- Theatrical release poster
- Directed by: S. R. Dakshinamurthy
- Written by: S. R. Dakshinamurthy
- Starring: Thengai Srinivasan Vijayakumar Srividya
- Edited by: R. Devarajan
- Music by: M. S. Viswanathan
- Production company: Jeppiyar Pictures
- Release date: 30 October 1978;
- Running time: 134 minutes
- Country: India
- Language: Tamil

= Thanga Rangan =

Thanga Rangan is a 1978 Indian Tamil-language film written and directed by S. R. Dakshinamurthy. The film stars Thengai Srinivasan, Vijayakumar and Srividya. It was released on 30 October 1978.

== Plot ==

Rangan is a rickshaw puller and his brother-in-law Kesavulu molests his lover.

== Cast ==
- Thengai Srinivasan as Rangan
- Vijayakumar
- Srividya as Ponnamma
- Kannan as Kesavulu
- Shubha
- Prameela
- K. Samarasam
==Production==
The scene where Kesavulu challenges Rangan to meet him was shot at Paramount Garden.
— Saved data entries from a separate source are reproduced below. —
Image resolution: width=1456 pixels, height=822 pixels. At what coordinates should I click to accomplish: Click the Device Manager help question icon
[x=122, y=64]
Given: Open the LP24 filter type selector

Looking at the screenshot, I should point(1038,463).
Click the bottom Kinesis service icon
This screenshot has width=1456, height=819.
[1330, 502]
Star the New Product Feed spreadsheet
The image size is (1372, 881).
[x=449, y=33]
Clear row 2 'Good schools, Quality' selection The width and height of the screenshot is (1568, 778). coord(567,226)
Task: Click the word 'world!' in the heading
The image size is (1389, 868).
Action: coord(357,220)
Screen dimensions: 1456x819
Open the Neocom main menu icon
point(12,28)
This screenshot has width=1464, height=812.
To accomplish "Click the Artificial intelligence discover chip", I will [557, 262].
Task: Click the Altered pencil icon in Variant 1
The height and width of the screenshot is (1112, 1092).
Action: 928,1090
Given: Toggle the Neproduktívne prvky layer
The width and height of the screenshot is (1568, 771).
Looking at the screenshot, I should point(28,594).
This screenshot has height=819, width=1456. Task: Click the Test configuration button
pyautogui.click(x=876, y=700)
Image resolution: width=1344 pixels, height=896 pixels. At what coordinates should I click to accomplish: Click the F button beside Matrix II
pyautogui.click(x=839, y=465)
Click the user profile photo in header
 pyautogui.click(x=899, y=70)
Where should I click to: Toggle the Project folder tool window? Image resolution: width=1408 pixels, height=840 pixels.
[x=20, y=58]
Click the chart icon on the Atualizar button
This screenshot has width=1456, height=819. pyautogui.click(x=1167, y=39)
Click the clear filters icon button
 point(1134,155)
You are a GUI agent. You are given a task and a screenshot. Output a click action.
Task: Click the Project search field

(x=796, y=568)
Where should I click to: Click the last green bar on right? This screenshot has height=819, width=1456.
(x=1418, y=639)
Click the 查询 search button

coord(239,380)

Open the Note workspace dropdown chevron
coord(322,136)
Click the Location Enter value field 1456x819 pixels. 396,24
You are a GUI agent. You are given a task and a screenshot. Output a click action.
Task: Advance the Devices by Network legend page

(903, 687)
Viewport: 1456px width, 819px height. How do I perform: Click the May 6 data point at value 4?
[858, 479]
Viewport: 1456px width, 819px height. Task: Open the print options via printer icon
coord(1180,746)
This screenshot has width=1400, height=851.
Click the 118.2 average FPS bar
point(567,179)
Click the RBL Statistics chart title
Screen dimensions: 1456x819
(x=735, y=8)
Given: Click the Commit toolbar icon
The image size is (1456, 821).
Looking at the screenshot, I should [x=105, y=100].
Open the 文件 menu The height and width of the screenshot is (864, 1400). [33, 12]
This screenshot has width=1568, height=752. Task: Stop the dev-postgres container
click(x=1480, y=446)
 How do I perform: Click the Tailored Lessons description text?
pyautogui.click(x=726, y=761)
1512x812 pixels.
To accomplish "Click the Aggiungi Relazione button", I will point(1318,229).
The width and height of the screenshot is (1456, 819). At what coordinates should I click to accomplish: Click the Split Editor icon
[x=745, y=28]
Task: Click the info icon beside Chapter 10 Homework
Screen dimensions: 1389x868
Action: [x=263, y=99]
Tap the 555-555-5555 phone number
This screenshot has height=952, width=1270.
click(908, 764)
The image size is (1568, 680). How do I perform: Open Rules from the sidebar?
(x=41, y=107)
A scene between Srinivasan and Srividya was shot at Vauhini Studios.
== Soundtrack ==
The soundtrack was composed by M. S. Viswanathan.

Track listing
| No. | Title | Lyrics | Singer(s) | Length |
|---|---|---|---|---|
| 1. | "Irattai Ilai" | Na. Kamarasan | T. M. Soundararajan, P. Susheela |  |
| 2. | "Thupariya Porom" | Muthulingam | Kovai Soundararajan, T. K. Kala, N. Surendar |  |
| 3. | "Udhadugalil" | Na. Kamarasan | P. Susheela, P. Jayachandran |  |
| 4. | "Engarangan Thangarangan" | Kannadasan | T. M. Soundararajan, T. K. Kala, Chorus |  |

== Release and reception ==
Thanga Rangan was released on 30 October 1978, Diwali day. P. S. M. of Kalki said the film could be watched for the performances of Srinivasan and Srividya. Ananda Vikatan rated the film 39 out of 100, criticising its predictability. Naagai Dharuman of Anna praised the acting, cinematography, art and music.